Inauguration du square Général Pierre-Robert de Saint-Vincent

Depuis la naissance du projet de l’Îlot Romain-Rolland, et tout au long de sa réalisation, la dimension paysagère et la qualité environnementale de ce programme de logements, ont constitué un véritable fil rouge, inscrites en quelque sorte, au cahier des charges.

Bien vivre son logement est essentiel, bien vivre, à l’extérieur, dans son plus proche voisinage, l’est tout autant. Le cadre de vie renforce le sentiment d’appartenance à un quartier, à une ville, il rapproche les habitants, récréant un lien social qui fait trop souvent défaut, au cœur des grandes agglomérations. Je rappelle que l’Îlot Romain-Rolland comprendra, d’ici fin 2018, quelque 340 logements, dont 22% de logements sociaux.

Mais revenons à ce square et revenons dans un deuxième temps au nom qu’il porte, square « Général Pierre-Robert-de-Saint-Vincent ». Rhône Saône Habitat et Nacarat ont réalisé, en maîtrise d’ouvrage commune, les espaces extérieurs publics, de l’îlot Romain Rolland. Le square, d’une surface de 1 400 m², a été aménagé lors des opérations de logements des « jardins du monde », le long de la rue Romain Rolland. Il a été pensé et réalisé, par les architectes paysagistes de l’ « Atelier de ville en ville », en concertation avec les services de la ville.

Sans entrer dans les détails, il s’intègre parfaitement à l’Îlot, tout en restant ouvert et tourné vers le centre-ville de Vénissieux. Il est constitué de nombreuses plantations, d’une aire de jeux pour les enfants, d’une aire de détente en pelouse et en stabilisé, qui permettront aux habitants du quartier, de profiter d’un espace de nature. 32 arbres, dont certains fruitiers, ont été plantés dans le square. Sur les abords, 23 grands arbres ont été conservés et valorisés, dont 4 grands platanes conservés dans le square.

Une haie de cueillette, composée de petits fruits, fait allusion aux activités maraichères du quartier, et a été élaborée avec les services de la ville. La haie cueillette, constituée de groseilliers, cassissiers, vignes, framboisiers, permettra également de communiquer avec les jeunes générations, sur une tradition de vergers et de jardins productifs. Je remercie les maîtres d’œuvre, architecte, le bureau d’étude Sotrec et entreprises (Seem, Sobeca, Peix, Nature, Collet) qui ont créé un lieu familial, de calme, de détente et de respiration, que les habitants se sont déjà approprié.

Comme je le disais en introduction, ce square porte le nom du Général Pierre-Robert-de-Saint-Vincent. Que ce patronyme s’inscrive dans la géographie, l’histoire et la mémoire de Vénissieux, est une marque de reconnaissance et un juste retour des choses, dont je suis fière. Le Général Pierre-Robert-de-Saint-Vincent rejoint ainsi, les grandes figures de la résistance, que nos rues et équipements honorent, et inscrivent dans notre présent : Lucie Aubrac, les frères Amadéo, Danielle Casanova, Pierre Brossolette, Max Barel, Max Dormoy, Ambroise Croizat, Jean Moulin, Charles de Gaulle, Irène Joliot-Curie, etc. Nos places, nos avenues, nos lieux collectifs se souviennent.

- **PARTIES DE L'EXERCICE**
1) Combien d'arbres ont été plantés dans le square d'après l'extrait ?
2) Reproduisez fidèlement le passage de l'extrait qui commence par « Une haie de » et se poursuit jusqu'à « sont déjà approprié. ».
Servez-vous uniquement de l'extrait.

- **DONNÉES FOURNIES**

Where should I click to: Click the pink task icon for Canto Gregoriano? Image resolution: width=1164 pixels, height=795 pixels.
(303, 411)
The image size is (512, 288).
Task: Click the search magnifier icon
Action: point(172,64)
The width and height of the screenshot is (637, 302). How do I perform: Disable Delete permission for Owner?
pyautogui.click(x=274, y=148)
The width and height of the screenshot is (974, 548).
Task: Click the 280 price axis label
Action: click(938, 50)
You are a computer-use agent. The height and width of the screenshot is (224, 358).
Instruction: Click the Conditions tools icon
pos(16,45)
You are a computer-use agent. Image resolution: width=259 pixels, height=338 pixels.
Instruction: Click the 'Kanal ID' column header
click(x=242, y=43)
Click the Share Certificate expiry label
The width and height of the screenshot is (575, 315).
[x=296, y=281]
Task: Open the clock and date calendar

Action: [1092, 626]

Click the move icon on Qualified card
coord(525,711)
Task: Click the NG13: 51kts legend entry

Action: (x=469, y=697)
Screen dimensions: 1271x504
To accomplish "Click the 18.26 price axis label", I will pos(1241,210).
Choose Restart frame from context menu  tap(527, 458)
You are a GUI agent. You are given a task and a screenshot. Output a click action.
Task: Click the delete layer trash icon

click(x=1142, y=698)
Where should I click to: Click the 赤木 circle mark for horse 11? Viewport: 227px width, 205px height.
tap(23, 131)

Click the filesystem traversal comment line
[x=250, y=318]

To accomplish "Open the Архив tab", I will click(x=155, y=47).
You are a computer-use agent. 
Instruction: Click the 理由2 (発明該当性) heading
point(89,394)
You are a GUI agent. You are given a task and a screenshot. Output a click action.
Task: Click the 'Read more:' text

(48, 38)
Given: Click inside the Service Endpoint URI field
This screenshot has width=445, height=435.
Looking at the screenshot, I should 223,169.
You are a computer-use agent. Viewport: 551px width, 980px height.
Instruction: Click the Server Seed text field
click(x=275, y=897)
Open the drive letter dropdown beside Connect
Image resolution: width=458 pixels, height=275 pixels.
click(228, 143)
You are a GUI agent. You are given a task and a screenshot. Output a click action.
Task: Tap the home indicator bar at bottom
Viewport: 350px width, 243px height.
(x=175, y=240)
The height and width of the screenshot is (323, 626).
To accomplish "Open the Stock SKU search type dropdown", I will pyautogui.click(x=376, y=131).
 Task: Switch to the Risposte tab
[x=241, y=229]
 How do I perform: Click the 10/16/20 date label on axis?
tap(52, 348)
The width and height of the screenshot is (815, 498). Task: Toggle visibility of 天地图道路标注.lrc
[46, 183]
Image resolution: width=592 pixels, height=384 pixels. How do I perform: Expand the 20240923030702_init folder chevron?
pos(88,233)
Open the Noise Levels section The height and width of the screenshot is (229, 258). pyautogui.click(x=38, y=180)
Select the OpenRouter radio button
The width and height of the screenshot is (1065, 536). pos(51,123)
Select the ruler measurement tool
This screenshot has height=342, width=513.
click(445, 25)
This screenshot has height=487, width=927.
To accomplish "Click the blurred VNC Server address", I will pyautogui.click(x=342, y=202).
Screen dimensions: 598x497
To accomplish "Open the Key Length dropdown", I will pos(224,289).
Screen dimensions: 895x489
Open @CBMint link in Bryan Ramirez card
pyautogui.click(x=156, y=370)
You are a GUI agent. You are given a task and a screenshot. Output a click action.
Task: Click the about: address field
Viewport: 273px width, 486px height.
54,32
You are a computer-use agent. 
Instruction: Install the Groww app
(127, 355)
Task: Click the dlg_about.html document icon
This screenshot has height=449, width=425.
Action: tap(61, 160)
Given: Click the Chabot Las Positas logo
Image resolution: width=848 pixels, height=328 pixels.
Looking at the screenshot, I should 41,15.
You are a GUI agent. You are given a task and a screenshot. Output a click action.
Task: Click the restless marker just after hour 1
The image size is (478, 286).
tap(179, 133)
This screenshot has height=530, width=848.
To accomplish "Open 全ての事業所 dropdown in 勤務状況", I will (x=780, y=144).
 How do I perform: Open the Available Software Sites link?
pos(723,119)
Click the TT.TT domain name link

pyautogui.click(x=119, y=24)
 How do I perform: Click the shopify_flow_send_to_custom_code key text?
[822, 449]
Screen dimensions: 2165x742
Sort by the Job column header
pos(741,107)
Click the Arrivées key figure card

- **RÉPONSES ATTENDUES**
1) 32 arbres, dont certains fruitiers.

2)
Une haie de cueillette, composée de petits fruits, fait allusion aux activités maraichères du quartier, et a été élaborée avec les services de la ville. La haie cueillette, constituée de groseilliers, cassissiers, vignes, framboisiers, permettra également de communiquer avec les jeunes générations, sur une tradition de vergers et de jardins productifs. Je remercie les maîtres d’œuvre, architecte, le bureau d’étude Sotrec et entreprises (Seem, Sobeca, Peix, Nature, Collet) qui ont créé un lieu familial, de calme, de détente et de respiration, que les habitants se sont déjà approprié.